Selon l'extrait proposé, quel diagnostic a été posé pour l'un des deux garçons ?

Extrait proposé
-- -- --

Décision faisant l’objet du contrôle
[3]
Dans sa décision datée du 5 juin 2018, la SPR a conclu que les demandeurs n’avaient ni qualité de réfugié au sens de la Convention ni celle de personne à protéger. Selon la SPR, la crédibilité de Mme Almassy était déterminante, et elle a jugé que celle‑ci n’était pas un témoin crédible. Comme les demandes d’asile de M. Lakatos et des enfants étaient subordonnées à celle de Mme Almassy, leurs demandes ont toutes été rejetées. La demande d’asile de Mme Almassy reposait sur l’allégation selon laquelle son ex‑époux avait commis des actes d’abus sexuel sur ses fils. Elle a expliqué lors de son témoignage qu’aussitôt informée de ce fait, elle a confronté son ex‑mari, l’a dénoncé à la police et a déménagé avec ses fils chez ses parents.
[4]
La SPR a ajouté foi au témoignage de Mme Almassy selon lequel elle avait quitté son mari en 2007 et a estimé qu’il s’était probablement passé quelque chose dans la relation du couple qui avait motivé Mme Almassy à demander le divorce. Toutefois, les éléments de preuve documentaire et testimoniale étayant l’allégation d’abus sexuel commis sur les demandeurs d’asile mineurs n’ont pas été suffisants pour convaincre la SPR.
[5]
Un diagnostic de trouble mental a été établi à l’égard des deux garçons, et il leur a été recommandé de suivre une thérapie. Un diagnostic de trouble de stress post‑traumatique a été posé pour l’un d’eux.
[6]
Selon l’entente entérinée par le tribunal en vue du règlement des mesures accessoires du divorce, l’ex‑époux était tenu de verser des aliments au profit des enfants et il bénéficiait d’un droit d’accès, dont un droit de visite. La SPR a conclu que l’exposé circonstancié et le témoignage de Mme Almassy étaient contradictoires sur ce point. Dans son exposé circonstancié, elle a affirmé que son ex‑époux avait usé de son pouvoir et de son influence pour convaincre le juge de lui accorder un droit d’accès auprès des garçons, mais lorsqu’elle a rendu témoignage devant la SPR, elle a affirmé que les avocats avaient négocié les modalités de ce règlement.
[7]
Madame Almassy a affirmé qu’après le divorce, d’autres actes d’abus ont été commis pendant les vacances de ses fils avec leur père en Italie. La SPR a conclu que son témoignage au sujet de la dénonciation qui a suivi cet incident était incohérent et, par conséquent, peu fiable. La SPR a conclu que, même si la prétention des demandeurs était véridique, aucune preuve de l’absence de protection de l’État en Hongrie n’avait été présentée.

-- -- --

Jeu de données
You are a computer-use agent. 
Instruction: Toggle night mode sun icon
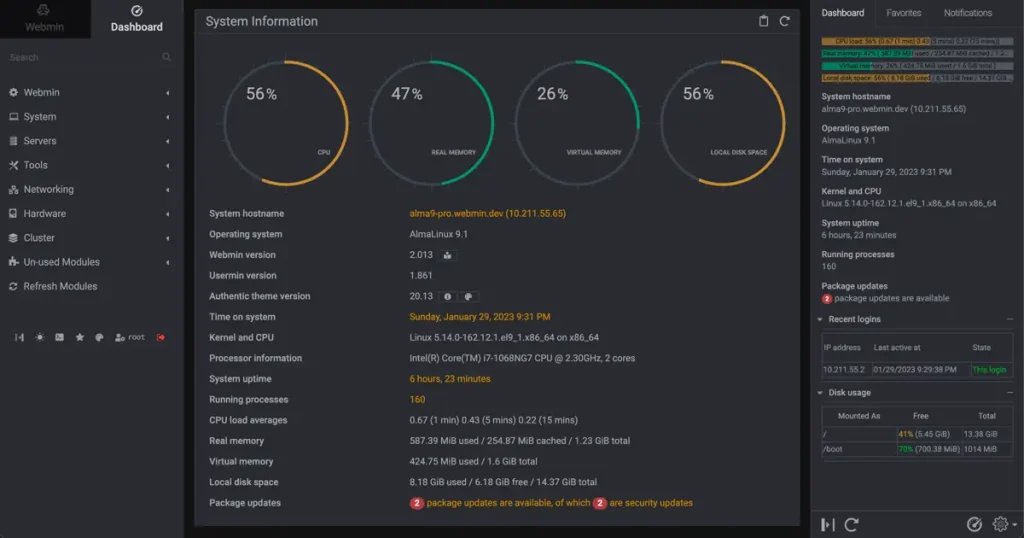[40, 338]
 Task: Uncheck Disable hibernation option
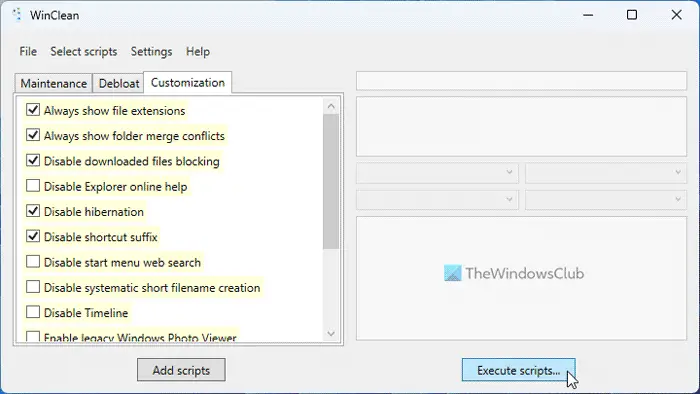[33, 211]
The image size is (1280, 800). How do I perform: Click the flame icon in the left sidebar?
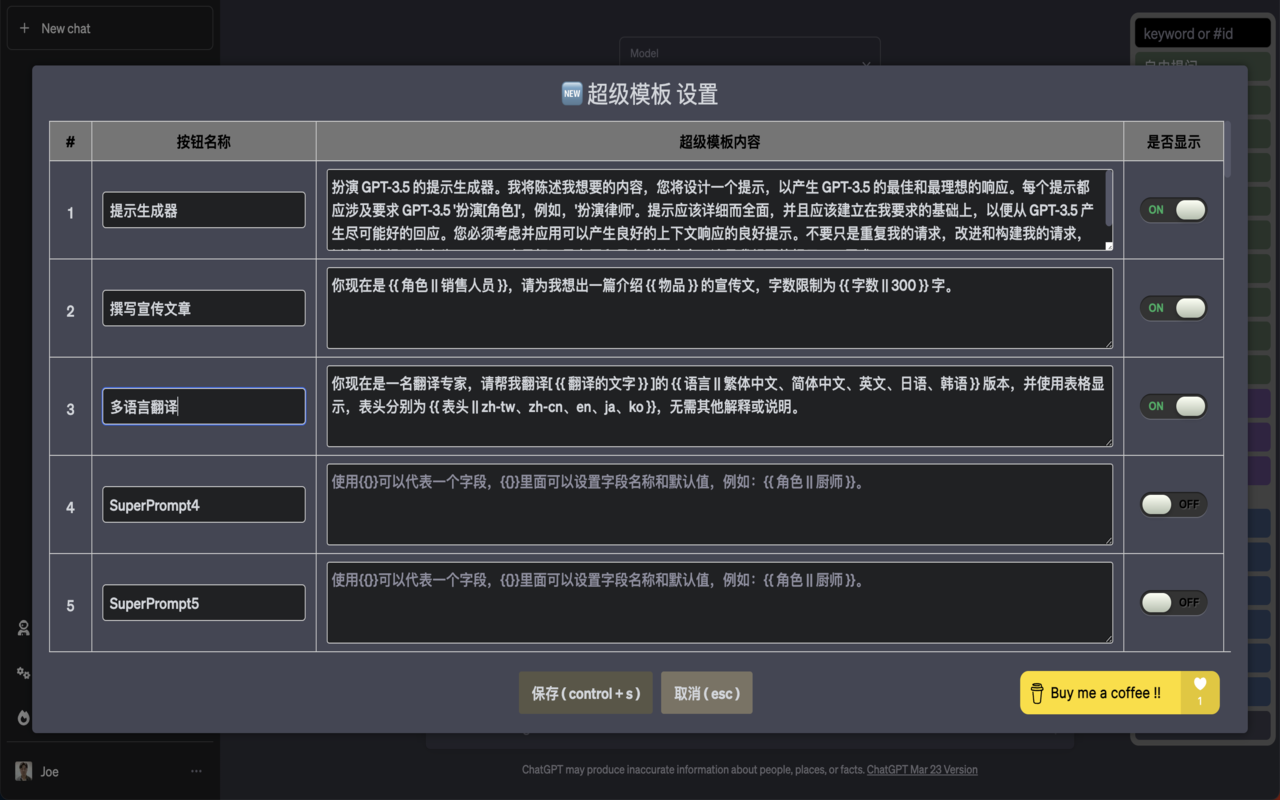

-- -- --

Résultat obtenu
Un diagnostic de trouble de stress post‑traumatique.